„Bürgerkundgebung“ auf dem Rathausvorplatz
„Querschnitt durch die Zivilgesellschaft“

Ahlen -

„Bühne, Technik, Catering, Programm – es steht alles.“ Sebastian Richter war am Mittwoch guter Dinge, dass die „Bürgerkundgebung“ am Freitagabend auf dem Rathausvorplatz gelingen wird. Am Vorabend hatte sich die Steuerungsgruppe noch einmal getroffen, um letzte organisatorische Fragen zu klären. Anschließend konnten Plakate und Flyer, mit de­nen für die Veranstaltung geworben werden soll, in Druck gehen.

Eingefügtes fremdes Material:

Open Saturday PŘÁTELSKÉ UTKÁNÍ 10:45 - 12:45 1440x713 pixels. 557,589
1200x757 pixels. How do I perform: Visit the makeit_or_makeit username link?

Donnerstag, 07.04.2016, 12:21 Uhr aktualisiert: 10.04.2016, 10:33 Uhr
Bekannt von „Rock am Schacht“: Die Oldie-Band „Smoke“ spielt am Freitagabend auf dem Rathausvorplatz.
Bekannt von „Rock am Schacht“: Die Oldie-Band „Smoke“ spielt am Freitagabend auf dem Rathausvorplatz. Foto: Christian Feischen

Darauf firmieren der Förderverein für Flüchtlinge, der Integrationsrat, der DGB-Ortsverband, die Arbeiterwohlfahrt , Innosozial und der Caritasverband für das Dekanat Ahlen als Unterstützer. „Ein breiter Querschnitt durch die Zivilgesellschaft“, freut sich Richter . Er gehe davon aus, dass auch alle im Rat vertretenen Parteien und Gruppierungen das Anliegen unterstützen, der „Alternative für Deutschland“ (AfD) die Stirn zu bieten und sich deren Versuch, den Frieden in dieser Stadt zu stören, zu widersetzen.

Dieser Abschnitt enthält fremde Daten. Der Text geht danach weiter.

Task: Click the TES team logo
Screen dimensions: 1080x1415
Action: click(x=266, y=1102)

Die Leute sollen zum Fußball gehen oder zum Zirkus oder zum Rudelsingen im Büz – nur nicht zum Markt.

Sebastian Richter

Sebastian Richter hofft natürlich, dass möglichst viele Ahlener ab 18 Uhr zum Rathaus kommen, um „tolle Musik“ (mit der Oldie-Band „Smoke“), „leckeres Essen“ (von der Fatih-Moschee), „kühle Getränke“ (aus der Stadthalle) und „bunte Menschen“ zu erleben. Allerdings gebe es auch noch ein paar andere Möglichkeiten, das Motto „Wir haben Besseres zu tun“ mit Leben zu füllen. Richter: „Die Leute sollen zum Fußball gehen oder zum Zirkus oder zum Rudelsingen im Büz – nur nicht zum Markt.“ Dort will ab 19 Uhr der AfD-Kreisver band Warendorf sei­ne „Kund ­gebung gegen Politikversagen“ abhalten, mit An­dré Poggenburg, Fraktionsvorsitzender der AfD im Landtag von Sach­sen-Anhalt, als Hauptredner.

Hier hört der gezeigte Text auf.